I will not memorialize that we let cowards win on 9/11, that we readily gave up liberty and freedom in the name of security. Where once we had due process and rights, we now have suspension of habeas corpus and imprisonment without charge, counsel, and hope of our day in court. We have assassination orders against American citizens, “freedom of speech zones”, and warrantless wiretaps.
I will not memorialize that the bravery of those who died on 9/11 is sullied by those, both foreign and domestic, who would exploit those sacrifices for personal gain.
I will not memorialize that what was attacked on 9/11 is precisely what we readily gave up: freedom and liberty; tolerance and inclusiveness; understanding; integrity and honor; and a belief that what we were was better than, and worth defending against, what we have become.
I will not memorialize that 9/11 was used to justify an unjust war, that it was the catalyst to stir an aching populace into a rabid mob bent on blind revenge instead of justice.
I will not memorialize that what was lost on 9/11 was our sense of fairness, decency and respect.
I will not memorialize that the most horrific terrorist attack on U.S. soil now serves as fodder in the cannons—and canons—of hate, that we use it to inflame and incite rather than to teach and to mold, that we look upon it as proof that we must despise and distrust “all of those people” rather than evidence proving that extremist minorities are the enemy, and that we use it as a foundation for our own vengeance rather than as proof that we were on the right road to begin with.
I will not memorialize that the horror of that day now justifies intolerance and bigotry, that we readily cast aside our American ideals in the name of blaming all of Islam for the act of a radical few even while we do not blame all Christians for the atrocities in Uganda or the bloodshed in Northern Ireland, that we do not blame all Germans for the Holocaust, and that we do not blame Americans for the continued support of homophobic sentiments and violence around the globe.
No, I will not memorialize cowards, them or us. I will not celebrate in a morbid dance of memories the loss of life and liberty. I will not proclaim my devout patriotism by waving a flag in the face of history as though this is the same country it once was. I will not pretend as though we didn’t let them win that day.

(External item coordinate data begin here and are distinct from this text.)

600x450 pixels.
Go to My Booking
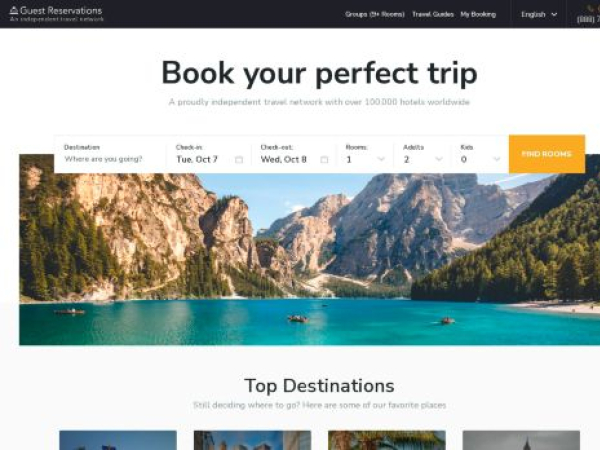point(478,15)
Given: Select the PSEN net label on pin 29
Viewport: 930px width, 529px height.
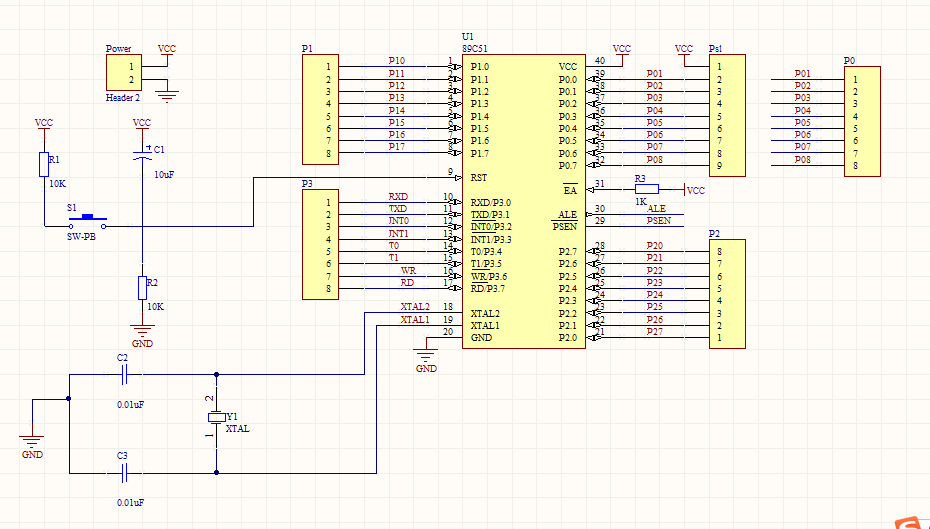Looking at the screenshot, I should [658, 221].
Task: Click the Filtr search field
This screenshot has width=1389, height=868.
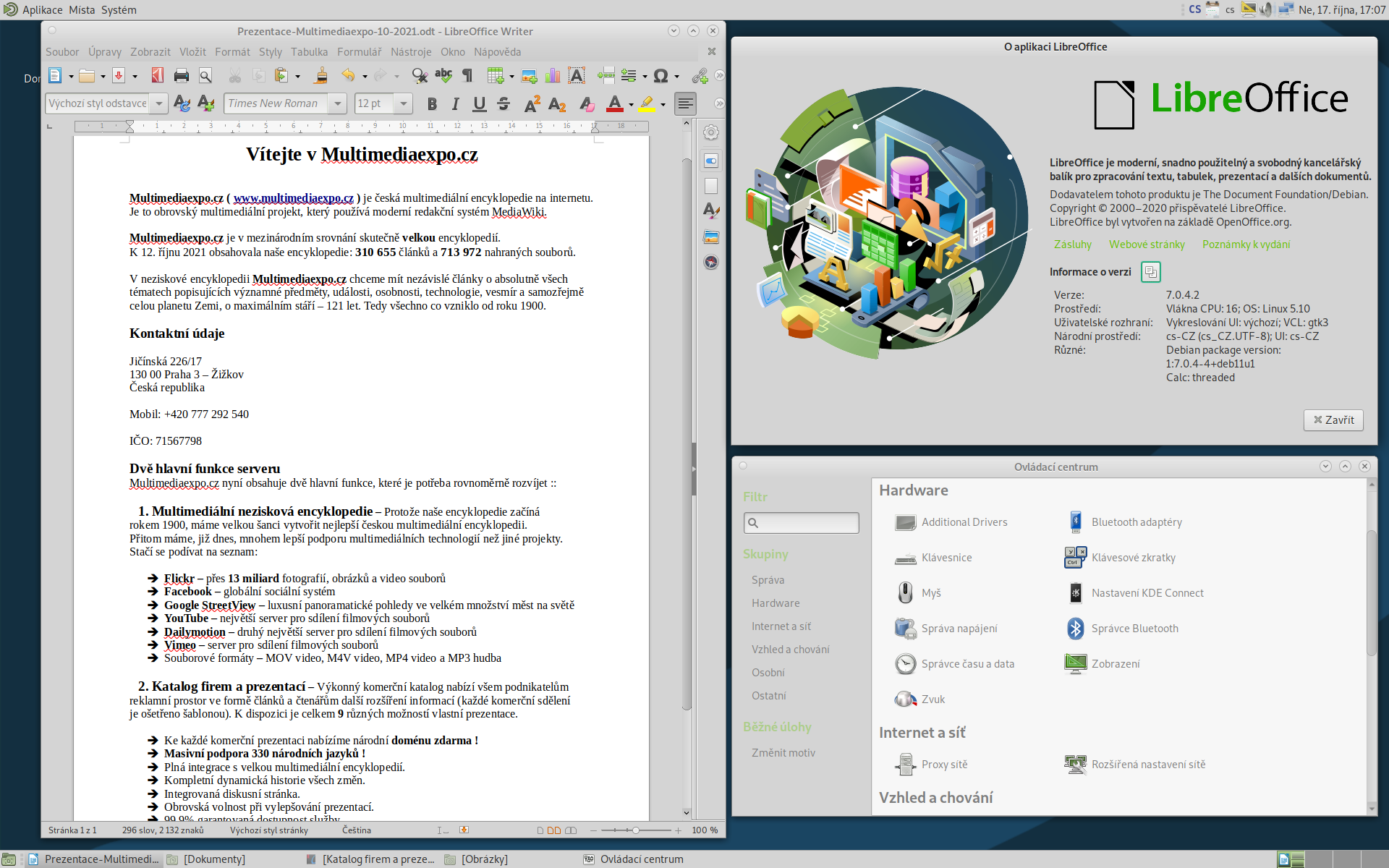Action: click(x=802, y=522)
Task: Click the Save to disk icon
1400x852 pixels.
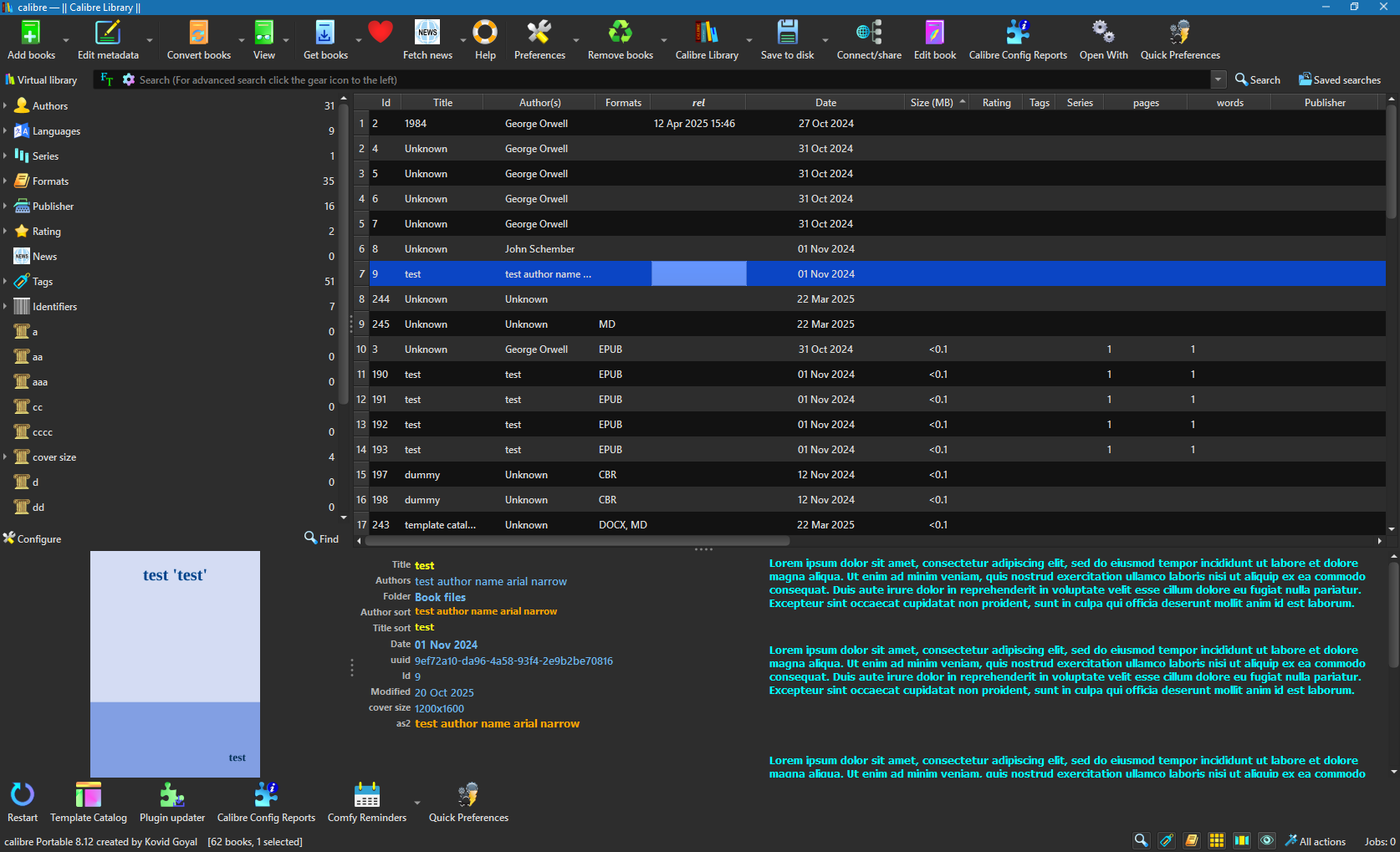Action: (787, 33)
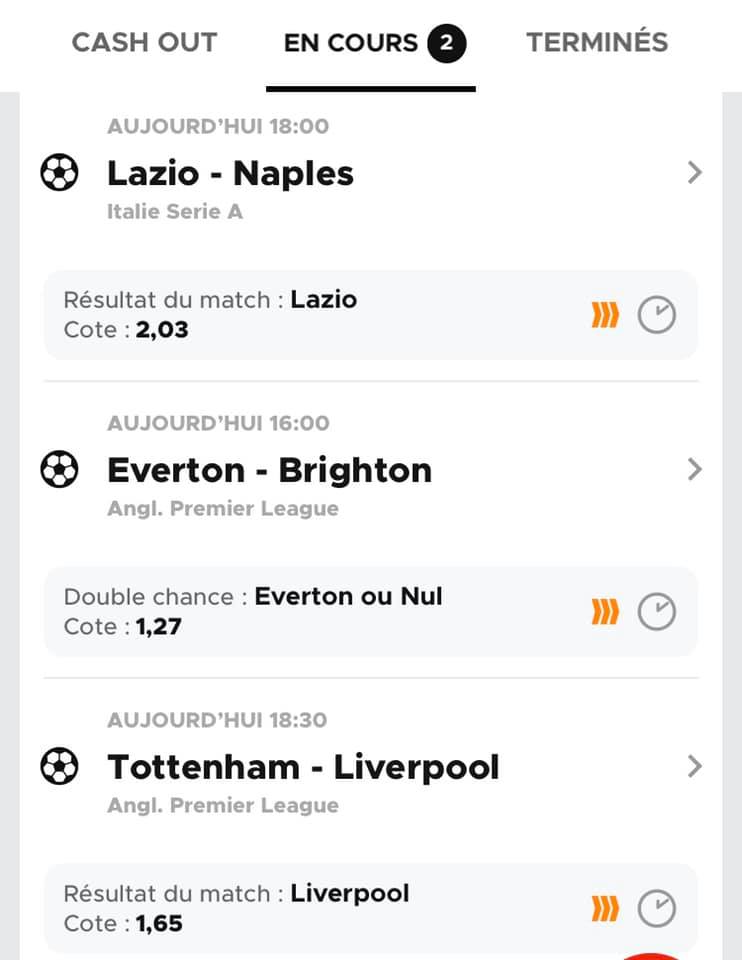Screen dimensions: 742x960
Task: Click the soccer ball icon beside Tottenham - Liverpool
Action: [x=59, y=767]
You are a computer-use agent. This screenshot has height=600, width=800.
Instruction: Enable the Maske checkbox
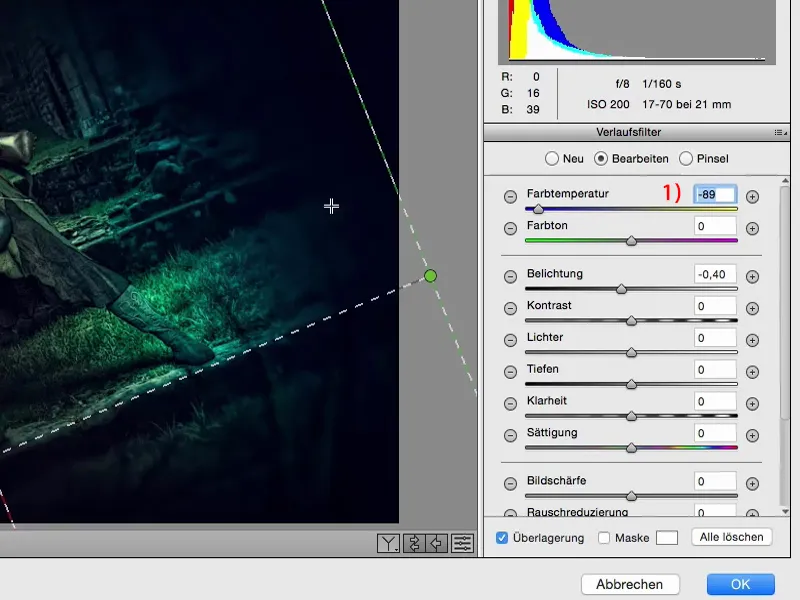[x=603, y=537]
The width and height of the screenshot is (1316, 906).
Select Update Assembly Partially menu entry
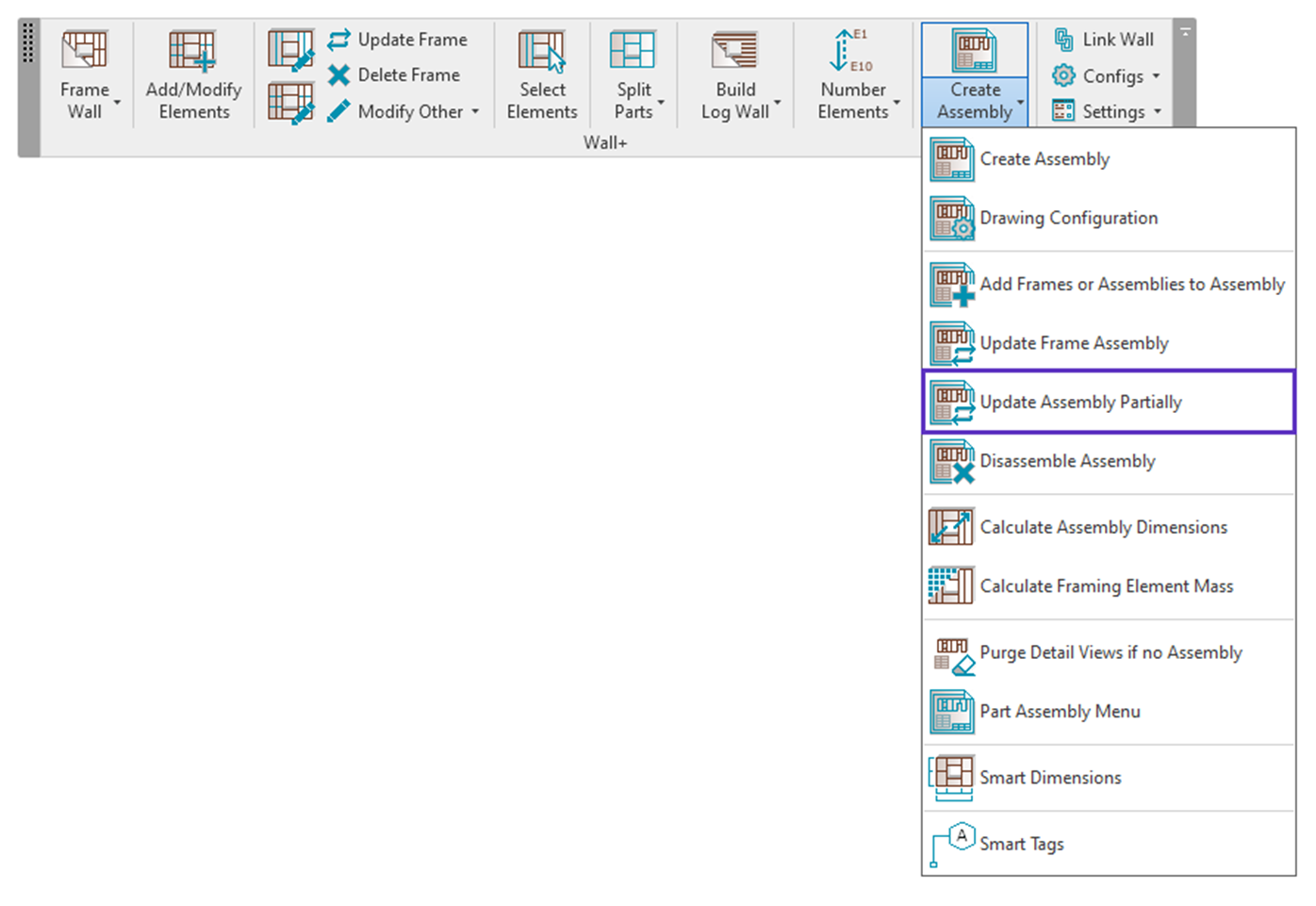point(1080,403)
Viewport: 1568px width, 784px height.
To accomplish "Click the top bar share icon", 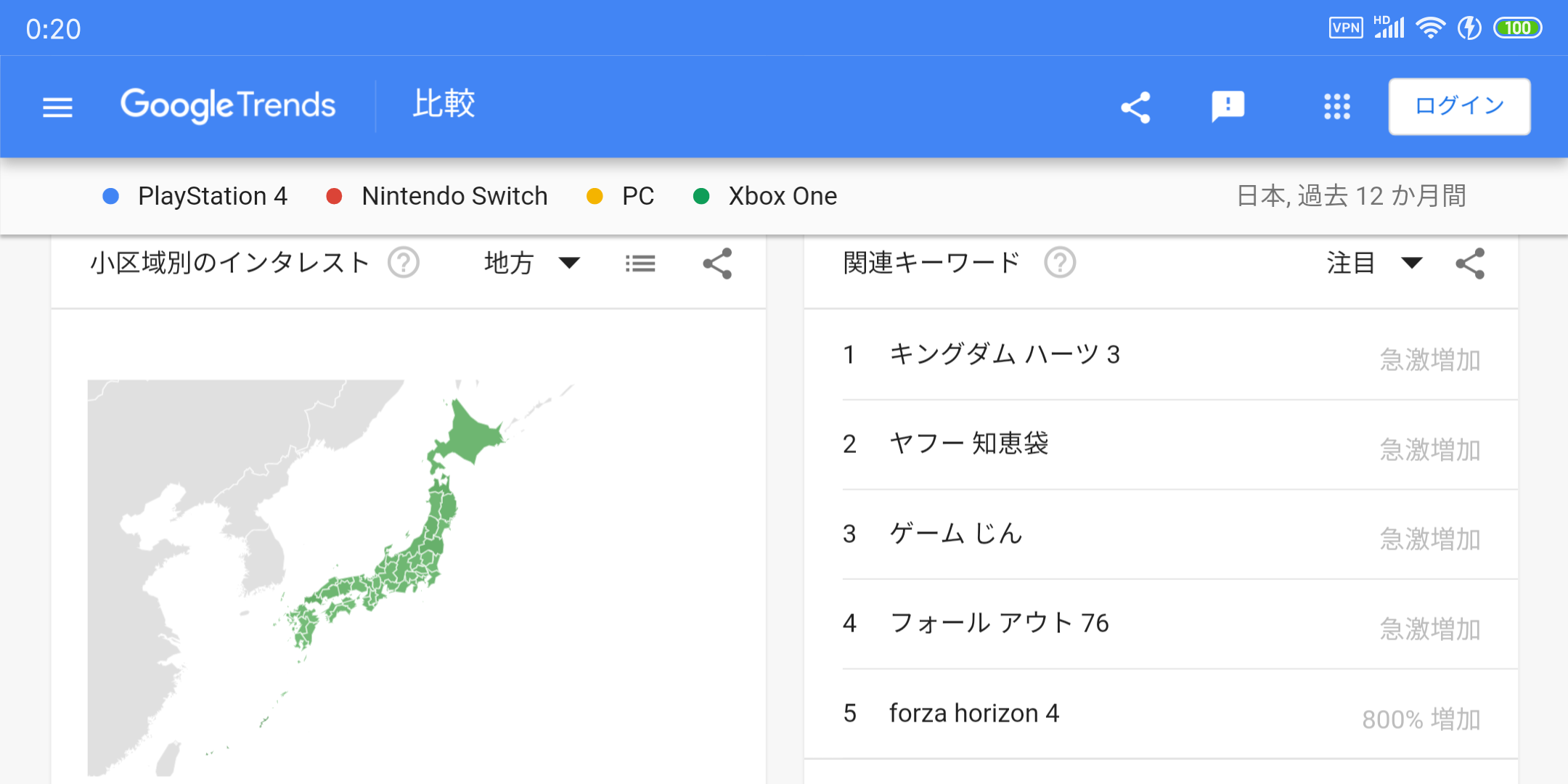I will click(1136, 107).
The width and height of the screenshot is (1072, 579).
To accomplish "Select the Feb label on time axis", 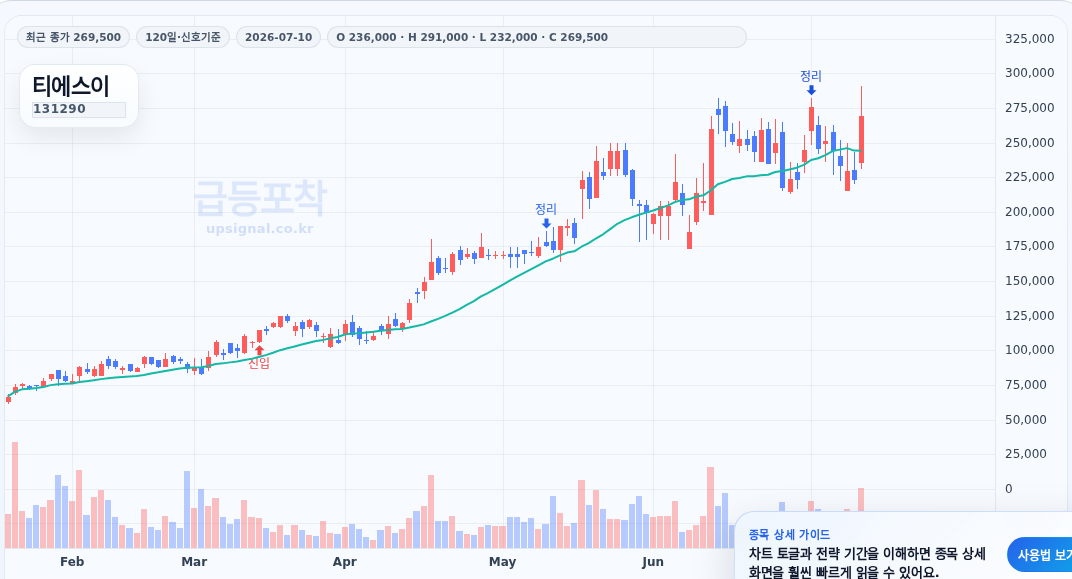I will coord(72,561).
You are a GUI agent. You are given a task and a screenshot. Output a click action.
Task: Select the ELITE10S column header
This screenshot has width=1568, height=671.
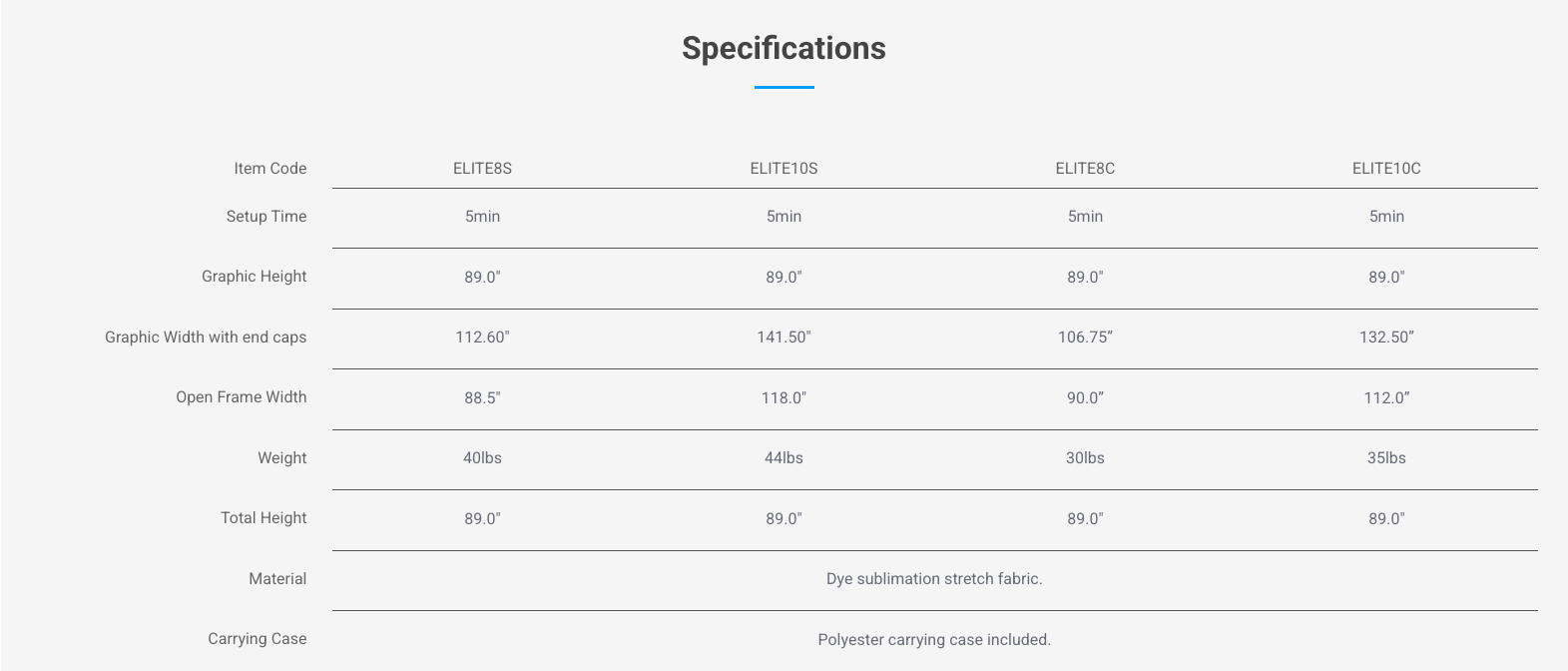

I will instead remember the dear friends I lost in Washington D.C. and New York. I will remember the sacrifice of those innocently caught in the tragedy and those who died trying to save them. I will remember the loss of military personnel and civilians in Iraq who should never have been put in harm’s way by our sightless lust to get back at someone, anyone. I will remember that “everything changed that day” only because we let it, not because it had to. And most importantly, I will remember the country I lived in on 9/10/2001, a country worth defending, a country worth returning to, a country to be proud of.